- [WORK TO COMPLETE]
Reproduce all entries precisely as they are written.

[Items from a data source]
———
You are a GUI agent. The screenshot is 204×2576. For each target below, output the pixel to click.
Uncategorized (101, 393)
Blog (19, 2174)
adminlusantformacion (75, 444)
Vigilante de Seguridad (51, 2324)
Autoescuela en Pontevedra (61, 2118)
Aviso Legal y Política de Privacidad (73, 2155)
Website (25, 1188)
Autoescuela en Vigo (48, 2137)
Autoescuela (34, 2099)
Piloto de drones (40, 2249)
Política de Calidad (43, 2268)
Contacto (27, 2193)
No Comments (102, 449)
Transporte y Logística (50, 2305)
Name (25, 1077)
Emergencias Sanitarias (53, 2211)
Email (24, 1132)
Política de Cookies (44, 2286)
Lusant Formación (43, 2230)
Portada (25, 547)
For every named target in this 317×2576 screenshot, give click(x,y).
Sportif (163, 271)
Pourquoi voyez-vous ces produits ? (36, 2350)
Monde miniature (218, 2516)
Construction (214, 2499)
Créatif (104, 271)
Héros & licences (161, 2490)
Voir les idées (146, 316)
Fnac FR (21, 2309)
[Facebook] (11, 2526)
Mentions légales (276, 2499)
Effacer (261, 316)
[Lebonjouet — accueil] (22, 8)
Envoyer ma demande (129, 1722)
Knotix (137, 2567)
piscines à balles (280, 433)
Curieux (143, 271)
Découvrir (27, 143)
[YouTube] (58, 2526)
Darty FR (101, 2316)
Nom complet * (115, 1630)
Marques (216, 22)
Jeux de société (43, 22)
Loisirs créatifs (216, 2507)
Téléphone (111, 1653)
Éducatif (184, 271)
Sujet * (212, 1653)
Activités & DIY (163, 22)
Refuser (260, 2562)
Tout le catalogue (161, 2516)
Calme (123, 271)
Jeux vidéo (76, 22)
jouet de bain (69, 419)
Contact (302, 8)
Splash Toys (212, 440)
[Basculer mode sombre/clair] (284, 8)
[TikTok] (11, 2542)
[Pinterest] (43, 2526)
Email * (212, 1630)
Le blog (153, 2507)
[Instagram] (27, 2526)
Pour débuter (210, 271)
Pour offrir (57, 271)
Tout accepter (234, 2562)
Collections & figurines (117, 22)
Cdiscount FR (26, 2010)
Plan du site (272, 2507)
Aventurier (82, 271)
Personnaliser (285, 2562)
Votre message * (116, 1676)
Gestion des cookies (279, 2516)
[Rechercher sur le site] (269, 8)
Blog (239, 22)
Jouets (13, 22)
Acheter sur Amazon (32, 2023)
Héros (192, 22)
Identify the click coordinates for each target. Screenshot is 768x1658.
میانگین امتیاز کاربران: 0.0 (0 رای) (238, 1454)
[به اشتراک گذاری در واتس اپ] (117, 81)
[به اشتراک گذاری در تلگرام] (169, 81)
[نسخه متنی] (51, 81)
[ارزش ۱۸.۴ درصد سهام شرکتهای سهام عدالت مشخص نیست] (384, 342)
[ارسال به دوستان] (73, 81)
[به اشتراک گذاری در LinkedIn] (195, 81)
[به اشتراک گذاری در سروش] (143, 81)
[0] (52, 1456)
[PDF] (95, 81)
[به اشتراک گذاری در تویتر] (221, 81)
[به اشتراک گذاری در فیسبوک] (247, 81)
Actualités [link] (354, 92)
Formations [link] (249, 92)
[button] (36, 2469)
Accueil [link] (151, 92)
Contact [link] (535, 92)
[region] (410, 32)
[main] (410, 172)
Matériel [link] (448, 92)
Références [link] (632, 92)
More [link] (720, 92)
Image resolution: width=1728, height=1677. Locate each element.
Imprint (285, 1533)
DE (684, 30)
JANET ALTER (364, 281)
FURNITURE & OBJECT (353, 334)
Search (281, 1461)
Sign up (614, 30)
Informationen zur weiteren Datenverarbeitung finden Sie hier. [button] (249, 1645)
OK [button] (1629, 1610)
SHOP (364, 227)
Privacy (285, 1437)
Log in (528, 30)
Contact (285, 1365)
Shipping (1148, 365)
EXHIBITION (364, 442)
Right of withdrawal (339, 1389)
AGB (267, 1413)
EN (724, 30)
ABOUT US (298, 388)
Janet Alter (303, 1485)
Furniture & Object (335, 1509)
———
- [EXERCISE SOLUTION]
You are a GUI agent. The screenshot is 204×2576. For each target below, output the pixel to click.
Uncategorized (101, 393)
Blog (19, 2174)
adminlusantformacion (75, 444)
Vigilante de Seguridad (51, 2324)
Autoescuela en Pontevedra (61, 2118)
Aviso Legal y Política de Privacidad (73, 2155)
Website (25, 1188)
Autoescuela en Vigo (48, 2137)
Autoescuela (34, 2099)
Piloto de drones (40, 2249)
Política de Calidad (43, 2268)
Contacto (27, 2193)
No Comments (102, 449)
Transporte y Logística (50, 2305)
Name (25, 1077)
Emergencias Sanitarias (53, 2211)
Email (24, 1132)
Política de Cookies (44, 2286)
Lusant Formación (43, 2230)
Portada (25, 547)
For every named target in this 317×2576 screenshot, give click(x,y).
Sportif (163, 271)
Pourquoi voyez-vous ces produits ? (36, 2350)
Monde miniature (218, 2516)
Construction (214, 2499)
Créatif (104, 271)
Héros & licences (161, 2490)
Voir les idées (146, 316)
Fnac FR (21, 2309)
[Facebook] (11, 2526)
Mentions légales (276, 2499)
Effacer (261, 316)
[Lebonjouet — accueil] (22, 8)
Envoyer ma demande (129, 1722)
Knotix (137, 2567)
piscines à balles (280, 433)
Curieux (143, 271)
Découvrir (27, 143)
[YouTube] (58, 2526)
Darty FR (101, 2316)
Nom complet * (115, 1630)
Marques (216, 22)
Jeux de société (43, 22)
Loisirs créatifs (216, 2507)
Téléphone (111, 1653)
Éducatif (184, 271)
Sujet * (212, 1653)
Activités & DIY (163, 22)
Refuser (260, 2562)
Tout le catalogue (161, 2516)
Calme (123, 271)
Jeux vidéo (76, 22)
jouet de bain (69, 419)
Contact (302, 8)
Splash Toys (212, 440)
[Basculer mode sombre/clair] (284, 8)
[TikTok] (11, 2542)
[Pinterest] (43, 2526)
Email * (212, 1630)
Le blog (153, 2507)
[Instagram] (27, 2526)
Pour débuter (210, 271)
Pour offrir (57, 271)
Tout accepter (234, 2562)
Collections & figurines (117, 22)
Cdiscount FR (26, 2010)
Plan du site (272, 2507)
Aventurier (82, 271)
Personnaliser (285, 2562)
Votre message * (116, 1676)
Gestion des cookies (279, 2516)
[Rechercher sur le site] (269, 8)
Blog (239, 22)
Jouets (13, 22)
Acheter sur Amazon (32, 2023)
Héros (192, 22)
Identify the click coordinates for each target. Screenshot is 768x1658.
میانگین امتیاز کاربران: 0.0 (0 رای) (238, 1454)
[به اشتراک گذاری در واتس اپ] (117, 81)
[به اشتراک گذاری در تلگرام] (169, 81)
[نسخه متنی] (51, 81)
[ارزش ۱۸.۴ درصد سهام شرکتهای سهام عدالت مشخص نیست] (384, 342)
[ارسال به دوستان] (73, 81)
[به اشتراک گذاری در LinkedIn] (195, 81)
[به اشتراک گذاری در سروش] (143, 81)
[0] (52, 1456)
[PDF] (95, 81)
[به اشتراک گذاری در تویتر] (221, 81)
[به اشتراک گذاری در فیسبوک] (247, 81)
Actualités [link] (354, 92)
Formations [link] (249, 92)
[button] (36, 2469)
Accueil [link] (151, 92)
Contact [link] (535, 92)
[region] (410, 32)
[main] (410, 172)
Matériel [link] (448, 92)
Références [link] (632, 92)
More [link] (720, 92)
Image resolution: width=1728, height=1677. Locate each element.
Imprint (285, 1533)
DE (684, 30)
JANET ALTER (364, 281)
FURNITURE & OBJECT (353, 334)
Search (281, 1461)
Sign up (614, 30)
Informationen zur weiteren Datenverarbeitung finden Sie hier. [button] (249, 1645)
OK [button] (1629, 1610)
SHOP (364, 227)
Privacy (285, 1437)
Log in (528, 30)
Contact (285, 1365)
Shipping (1148, 365)
EXHIBITION (364, 442)
Right of withdrawal (339, 1389)
AGB (267, 1413)
EN (724, 30)
ABOUT US (298, 388)
Janet Alter (303, 1485)
Furniture & Object (335, 1509)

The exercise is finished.